Kälte und trockene Heizungsluft machen im Winter nicht nur der Haut im Gesicht zu schaffen. Auch die Hände leiden - eine Handcreme kann da helfen.

Es sollte aber die richtige sein: Ideal seien Cremes mit einer Wasser-in-Öl-Emulsion, erläutert Ursula Sellerberg von der Bundesvereinigung Deutscher Apothekerverbände in Berlin. Das seien eher fettige Cremes, die man nicht einfach wieder mit Wasser abwaschen kann. "Das Fett in den Cremes hält auch im Alltag Wasser ab, was gerade im Winter wichtig ist."Gut seien auch Cremes mit Feuchtigkeitsfaktoren. "Dazu gehören zum Beispiel Harnstoff oder Glycerol", erklärt Sellerberg. Sie sorgen dafür, dass die Feuchtigkeit in der Haut bleibt. Wer mehr für seine Hände tun will, kann ihnen eine Pflegepackung gönnen. Gabriele Häusler vom Bundesverband Deutscher Kosmetiker/innen empfiehlt, am Abend zum Beispiel die Hände 20 Minuten lang in ein warmes Tuch zu wickeln und darunter eine dicke Schicht der Handcreme einzureiben.

Doch wie kommt es, dass die Haut an den Händen so austrocknet? "Die Haut ist aus mehreren Schichten aufgebaut und hat außen eine Hornschicht", erklärt die Hautärztin Gertraud Kremer. An der Handinnenseite sei diese Hornschicht besonders dick, da sie die Hand besser schützen soll. Wenn die Hornschicht austrocknet, zum Beispiel durch trockene Luft, werde sie rissig. Genau das passiere im Winter vermehrt.

Außerdem gibt es unter der Haut Talgdrüsen. Wenn die Temperaturen jedoch unter plus sieben Grad fallen, wird laut Kremer die Produktion in den Talgdrüsen etwas heruntergefahren. Es wird weniger Talg produziert - und auch weniger auf die Haut transportiert. Das macht die Haut ebenfalls trockener und rissiger.

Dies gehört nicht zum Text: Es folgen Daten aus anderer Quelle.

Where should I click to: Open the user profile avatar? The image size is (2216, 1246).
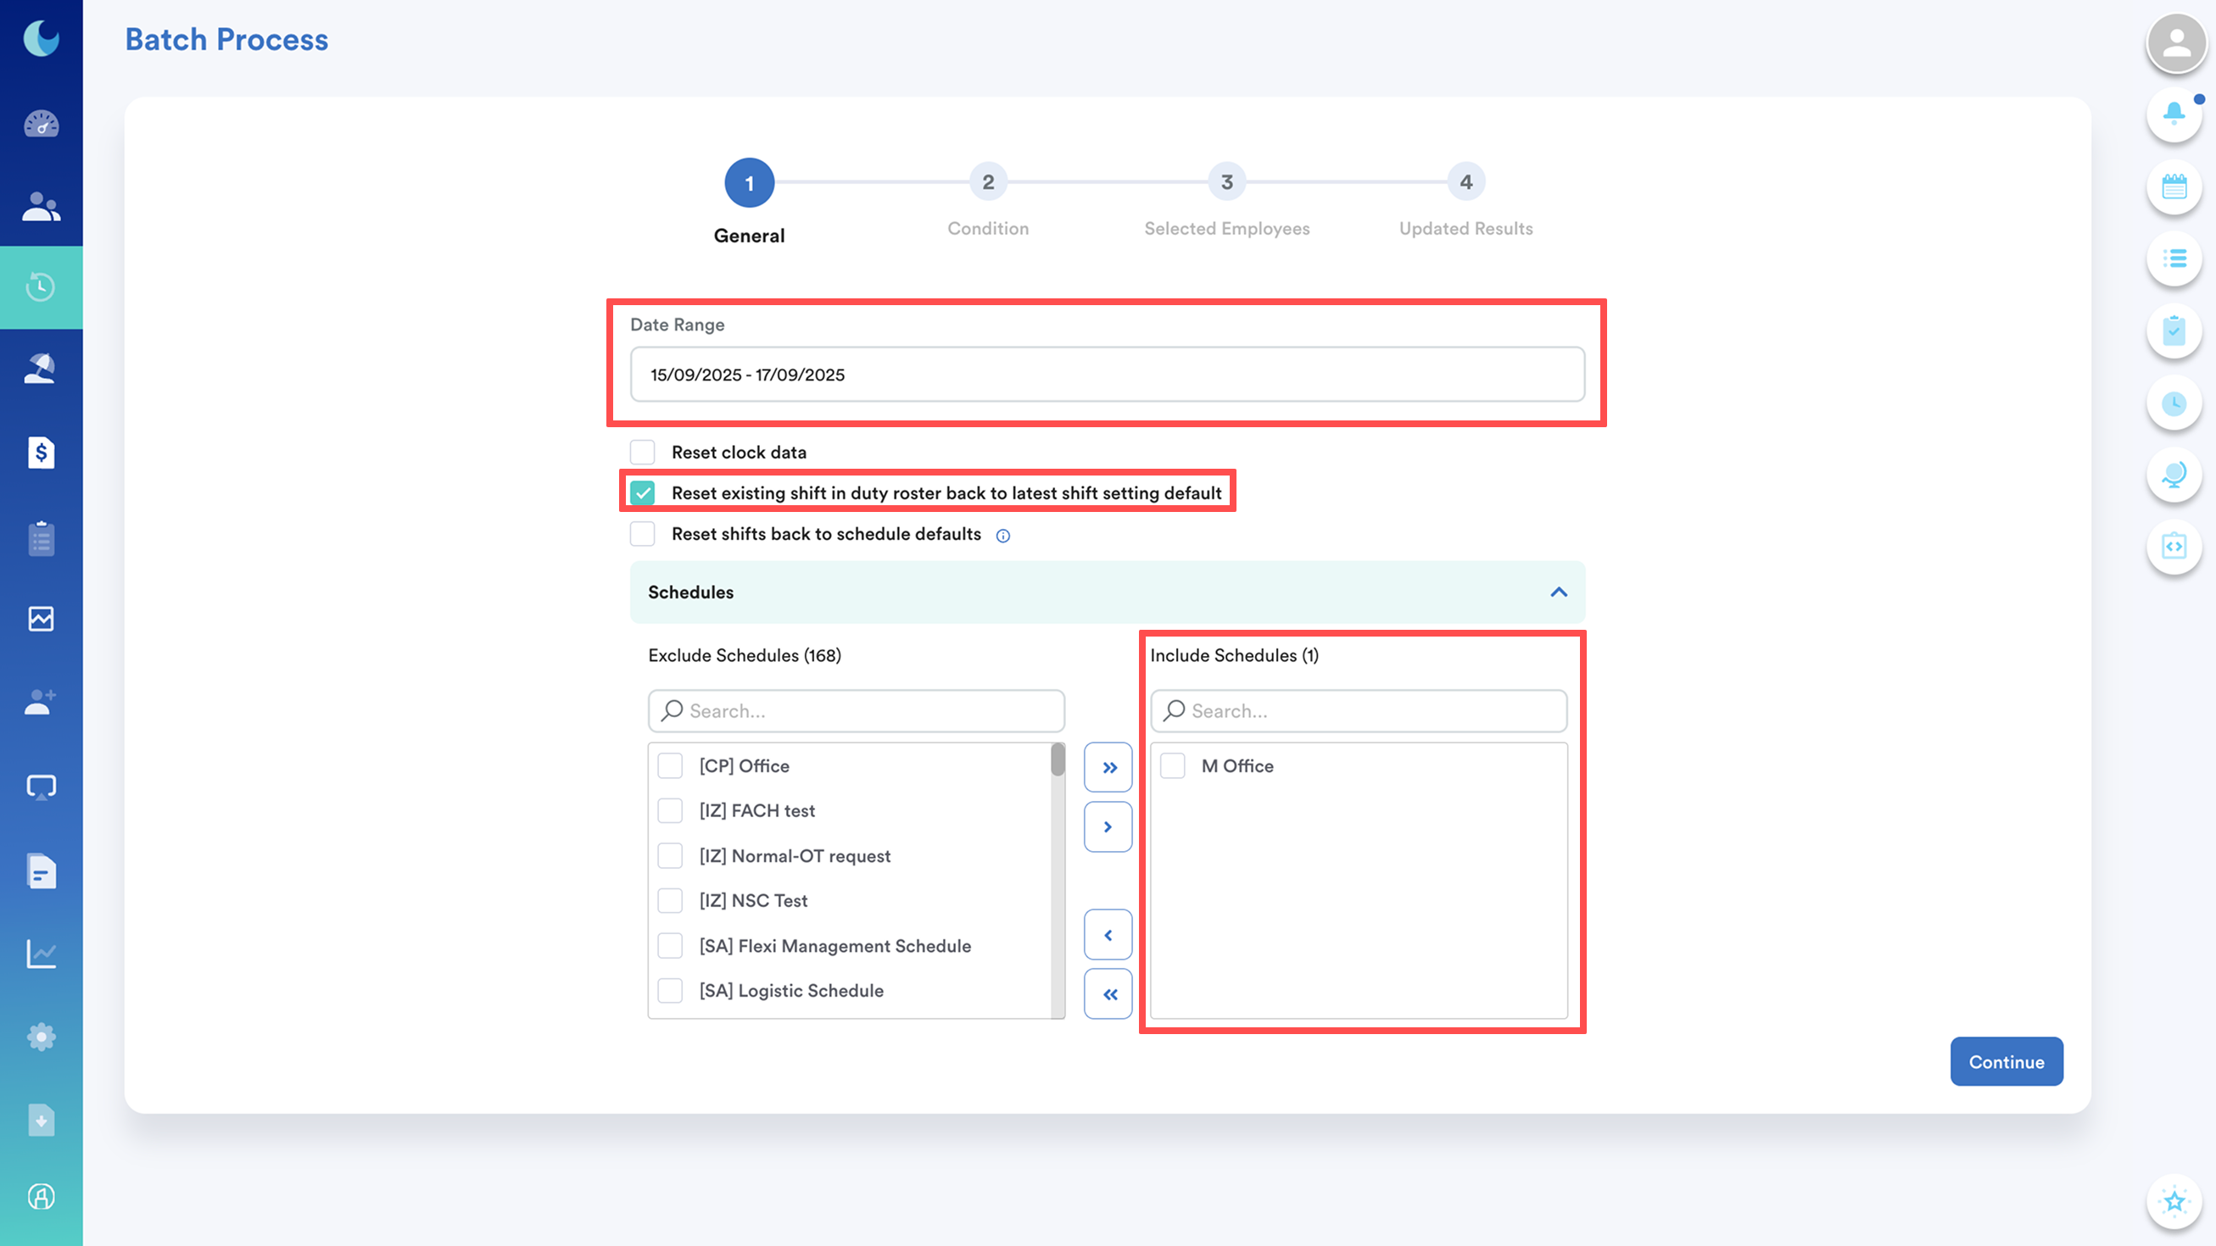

Aber die Hände werden auch oft durch falsche Reinigung trocken. Herkömmliche Seifen schädigen meist den hauteigenen Säureschutzmantel. Dadurch quillt die obere Hornschicht auf - und die Haut wird rau. Vermeiden lässt sich das, indem man nach dem Waschen die Hände eincremt oder Seife verwendet, die den pH-Wert der Haut imitiert, also etwa einen pH-Wert 5 hat.

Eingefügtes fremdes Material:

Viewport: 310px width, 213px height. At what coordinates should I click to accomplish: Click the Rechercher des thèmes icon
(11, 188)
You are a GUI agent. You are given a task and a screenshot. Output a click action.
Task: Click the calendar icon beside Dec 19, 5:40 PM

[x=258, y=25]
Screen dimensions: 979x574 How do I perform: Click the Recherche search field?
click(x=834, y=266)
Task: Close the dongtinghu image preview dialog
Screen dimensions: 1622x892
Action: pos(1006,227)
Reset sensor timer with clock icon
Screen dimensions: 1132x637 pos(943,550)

Ohne Handschuhe geht im Winter draußen fast nichts. Dabei müsse man ausprobieren, was den eigenen Händen gut tut, sagt Häusler. Während die einen auf Fleecehandschuhe schwören, schwitzen andere darin. Sie rät, Materialien zu nehmen, die Atmung zulassen und Feuchtigkeit wie Schweiß nach außen lassen.